╭─ AVAILABLE DATA

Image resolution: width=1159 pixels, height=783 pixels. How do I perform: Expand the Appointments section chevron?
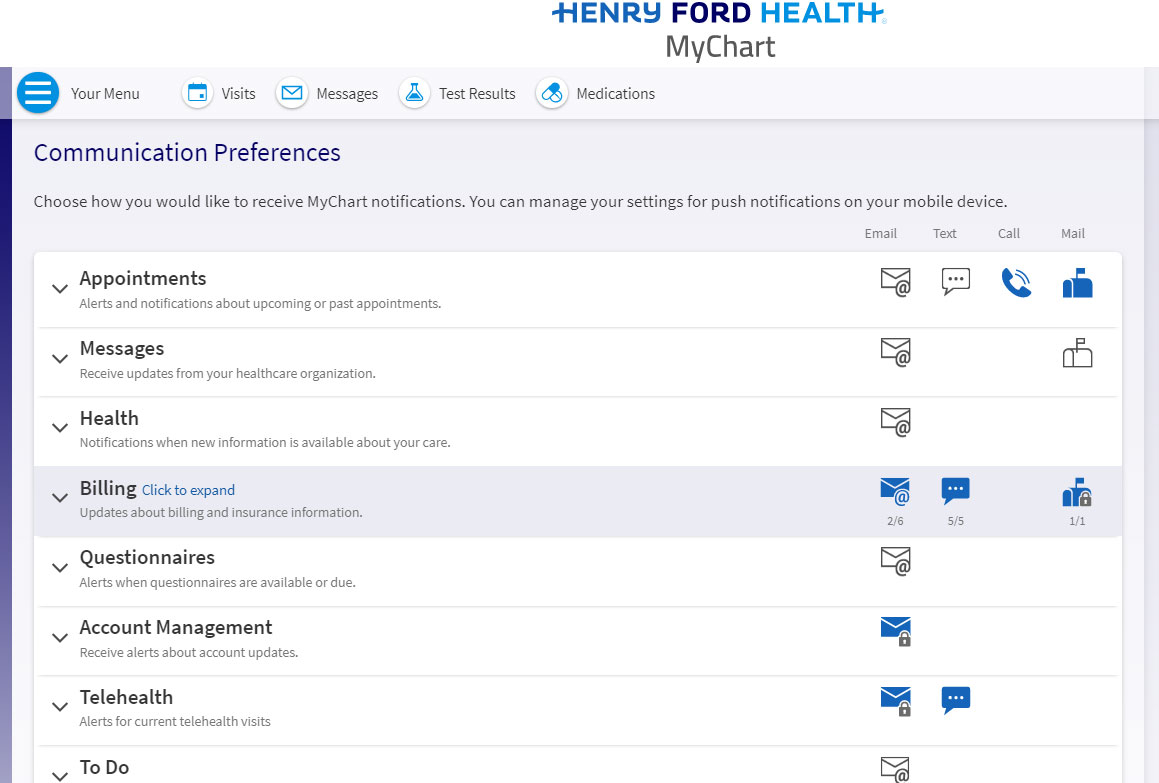coord(60,289)
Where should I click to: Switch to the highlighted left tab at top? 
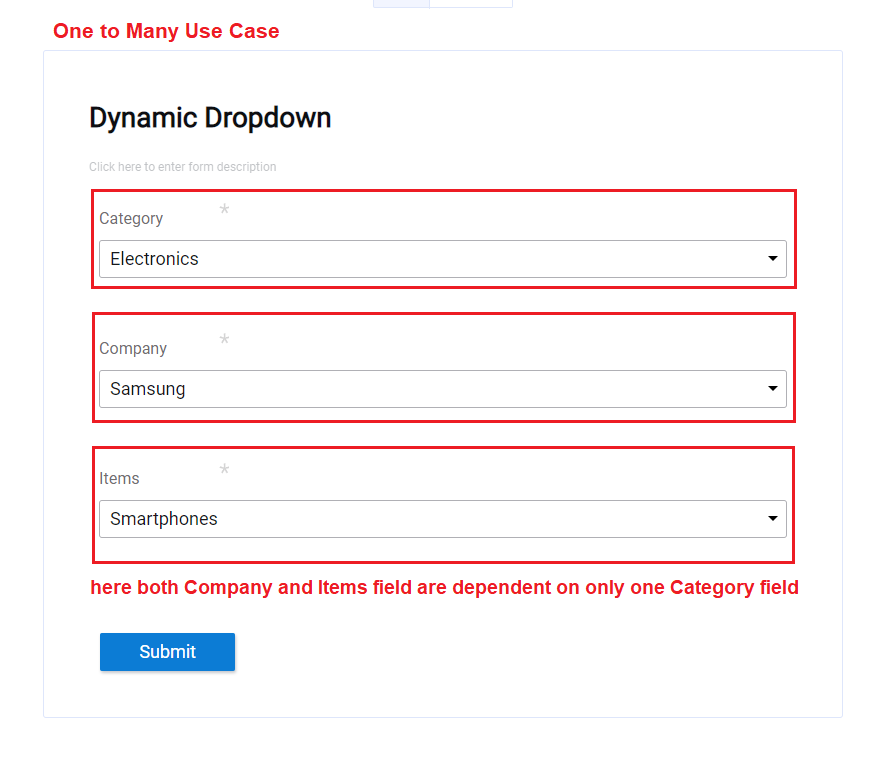click(x=401, y=3)
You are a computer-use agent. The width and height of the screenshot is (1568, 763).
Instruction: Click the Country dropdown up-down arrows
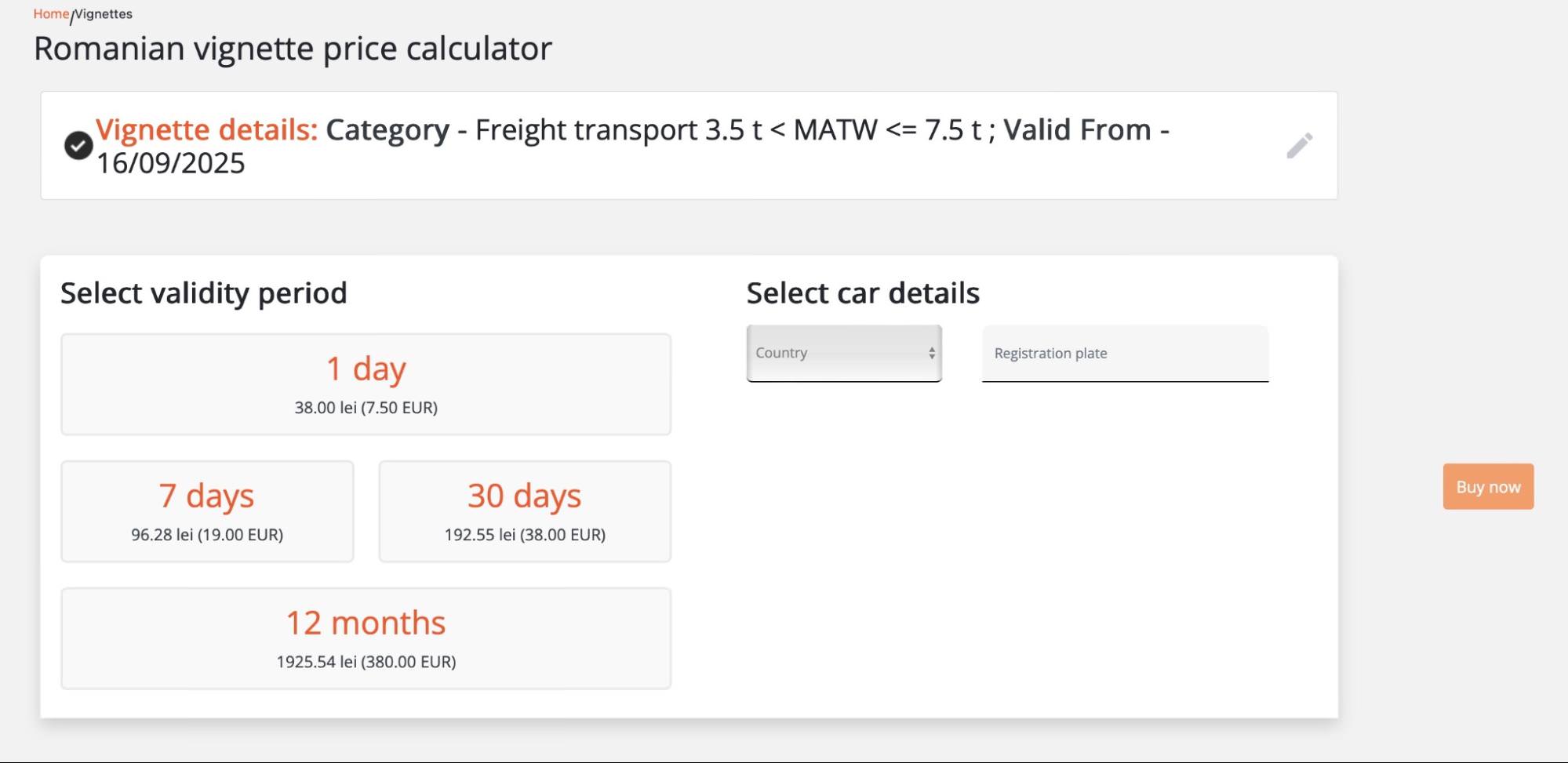[x=931, y=354]
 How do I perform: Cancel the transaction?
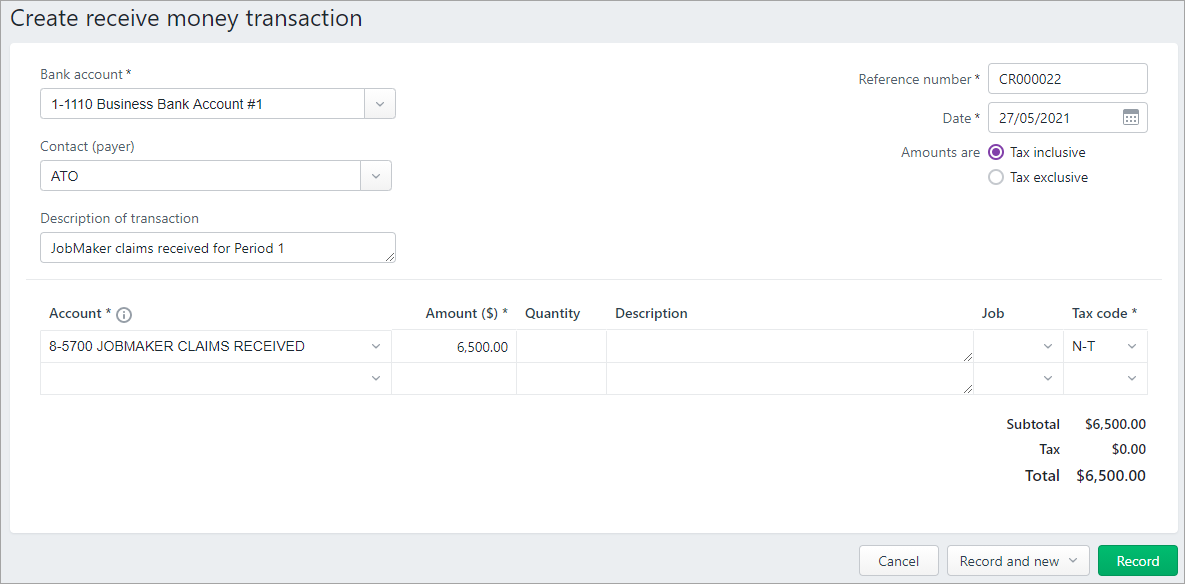[899, 561]

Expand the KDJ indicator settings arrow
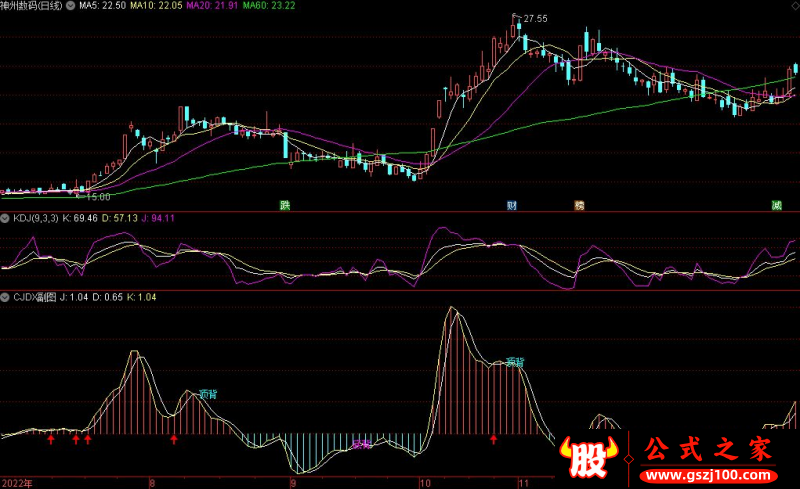pyautogui.click(x=5, y=217)
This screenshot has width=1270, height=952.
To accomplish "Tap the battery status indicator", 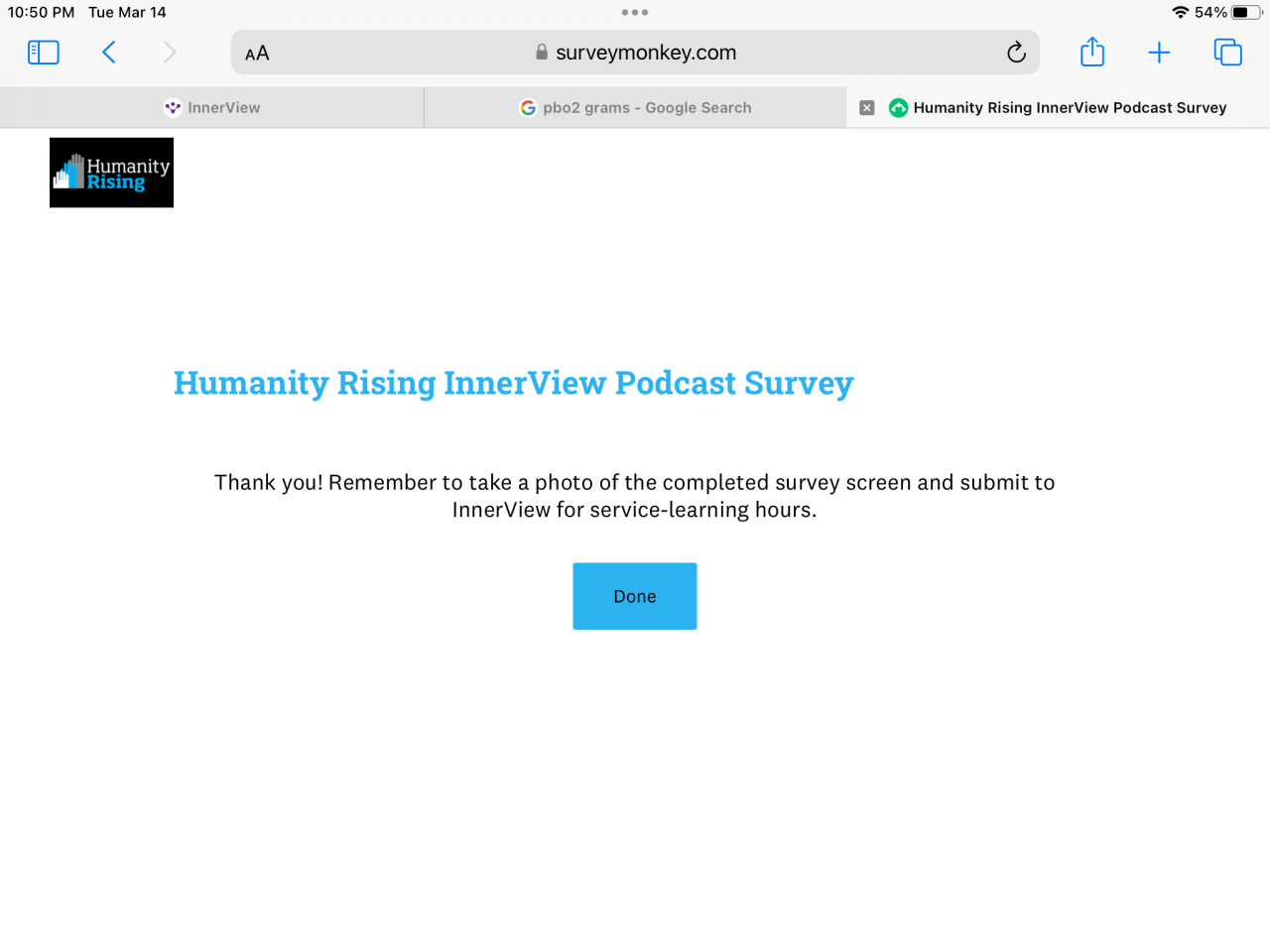I will pos(1247,13).
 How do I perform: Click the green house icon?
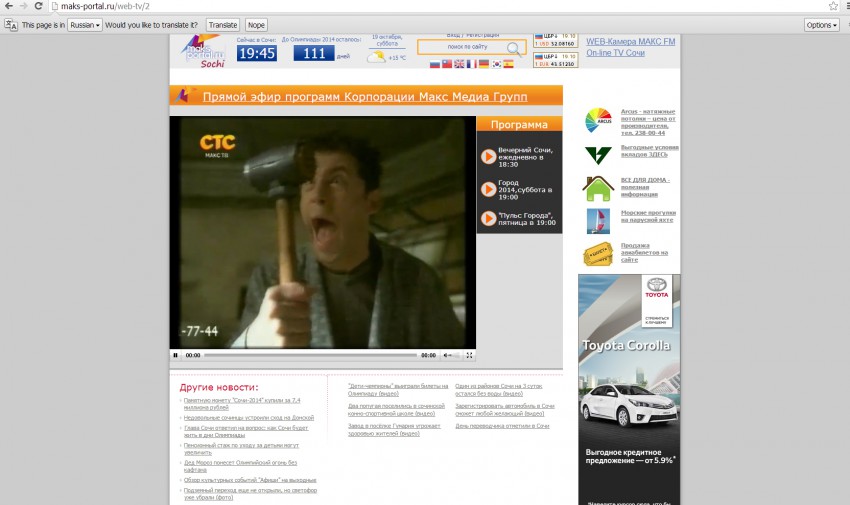tap(598, 188)
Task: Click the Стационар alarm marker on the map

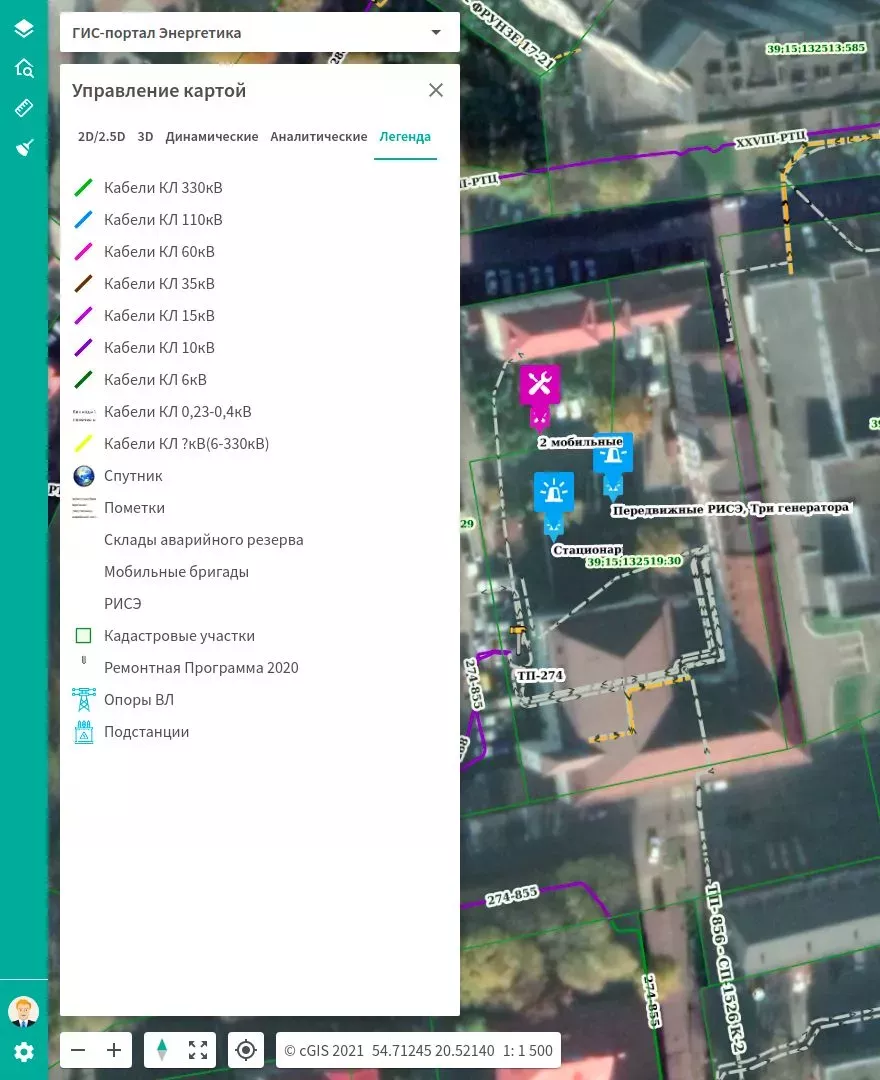Action: coord(553,495)
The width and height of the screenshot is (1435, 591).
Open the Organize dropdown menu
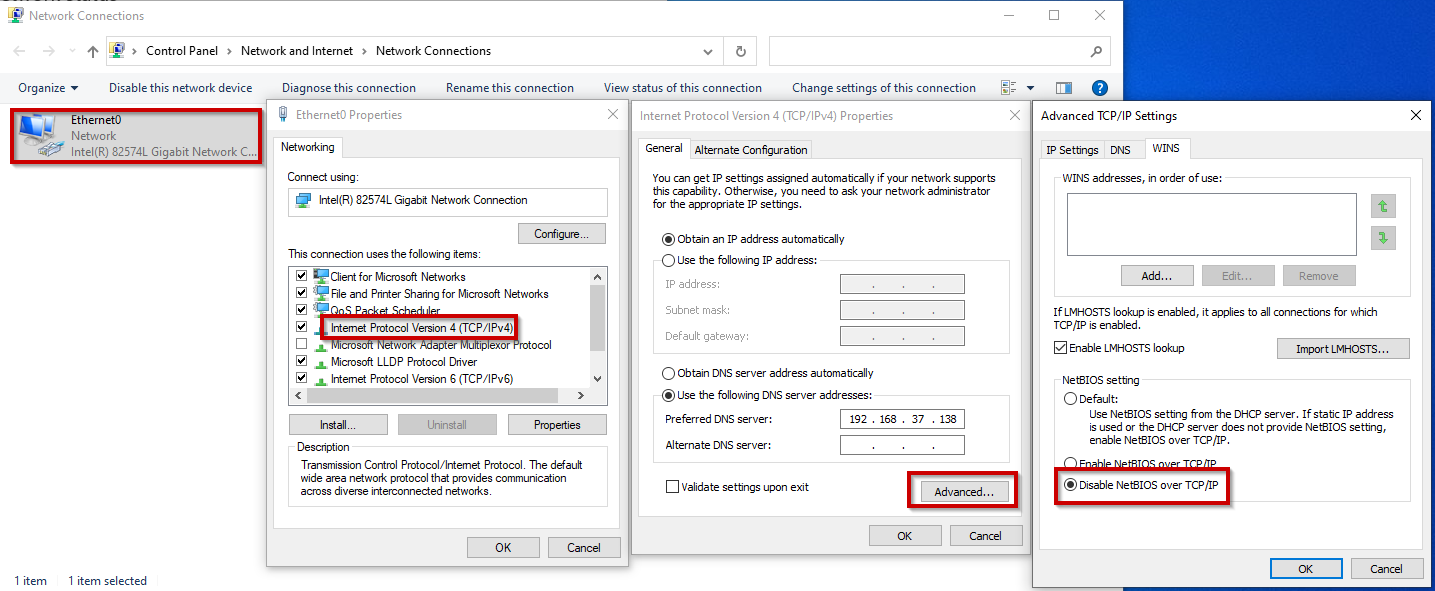click(x=48, y=88)
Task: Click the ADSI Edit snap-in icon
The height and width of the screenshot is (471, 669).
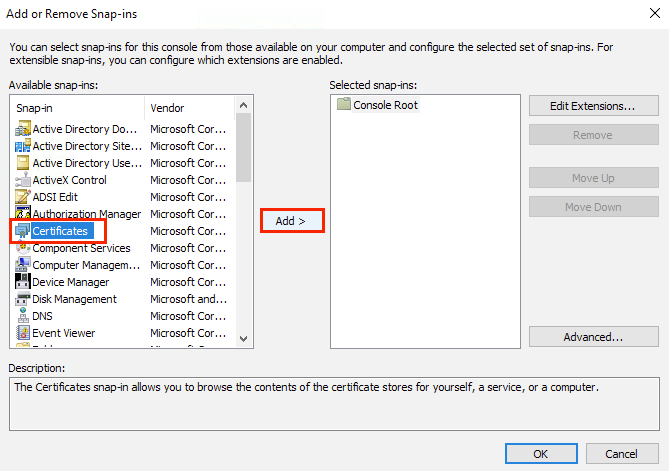Action: click(x=23, y=197)
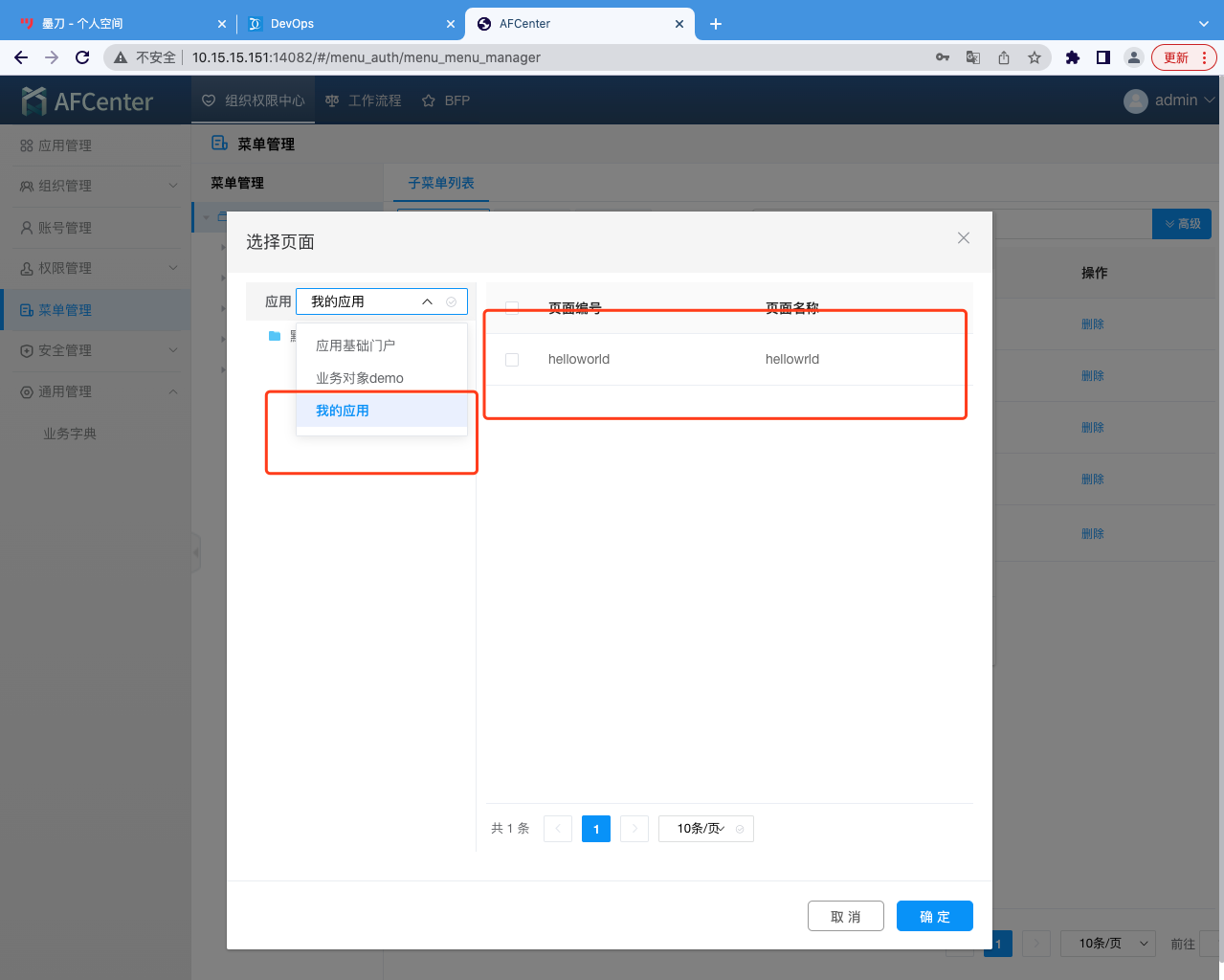
Task: Check the helloworld row checkbox
Action: [512, 360]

╰─

▶ **TASK REQUIREMENTS**: When you reach the line that contains "Task: Click the Стационар", start reproducing, and continue word for word to the end of the records; skip all pictures.

▶ **THE ANSWER**:
Task: Click the Стационар alarm marker on the map

Action: coord(553,495)
The width and height of the screenshot is (1435, 591).
Open the Organize dropdown menu
click(x=48, y=88)
Task: Click the ADSI Edit snap-in icon
The height and width of the screenshot is (471, 669).
Action: click(x=23, y=197)
Task: Check the helloworld row checkbox
Action: [512, 360]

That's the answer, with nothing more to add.